Ein breites Bündnis aus rund 50 Organisationen hatte zur Demonstration „Freiheit 4.0 – Rettet die Grundrechte!“ in Berlin mobilisiert.

Nur wenige hundert Menschen haben am vergangenen Samstag in Berlin unter dem Motto „Rettet die Grundrechte“ gegen „Sicherheitswahn“ und für Privatsphäre demonstriert. Kamen zu den Demonstrationen „Freiheit statt Angst“ ab dem Jahr 2008 noch Zehntausende zusammen, waren es dieses mal nur wenige hundert Menschen, diee gegen die zunehmende Überwachung aller Lebensbereiche und die weitreichende Einschränkung der Grundrechte in Deutschland demonstrierten.

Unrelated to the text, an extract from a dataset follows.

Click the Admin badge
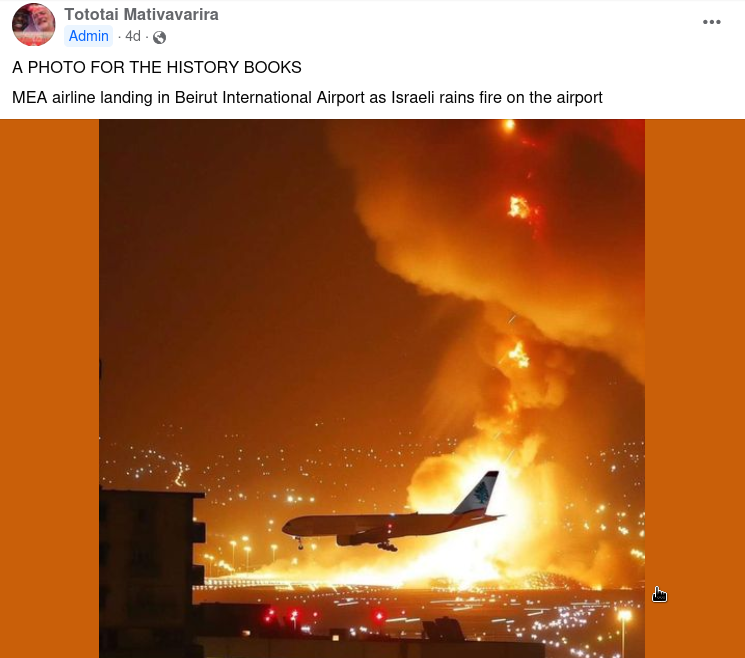This screenshot has width=745, height=658. tap(88, 36)
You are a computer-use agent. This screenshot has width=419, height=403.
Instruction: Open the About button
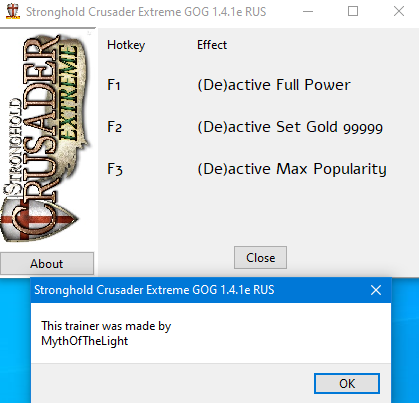(47, 264)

„Wir sind ganz nah dran an Orwell“, warnte Frank Überall, Vorsitzender des Journalistenverbands DJV. EU-Forschungsprojekte wie „Indect“ würden zeigen, dass künftig schon das „zweckfreie Flanieren“ als abweichendes Verhalten definiert und kriminalisiert werde. Die Lektüre von Orwell’s „1984“ habe bei einigen wohl „die feuchten Träume des Überwachungsstaats“ erst ausgelöst. Jüngst habe die Polizei etwa beim G20-Gipfel „Datenmüll produziert, um unsere Grundrechte mit Füßen zu treten“. Er forderte alle Journalisten und kritischen Bürger auf, Selbstauskünfte beim Bundeskriminalamt (BKA) zu stellen: Privatsphäre sei kein Verbrechen.

Auch der frühere Bundesdatenschutzbeauftragte Peter Schaar warnte davor, dass durch den „Kampf gegen den Terror alle möglichen Grundrechtseingriffe“ gerechtfertigt würden, bis hin zur anlasslosen Massenüberwachung.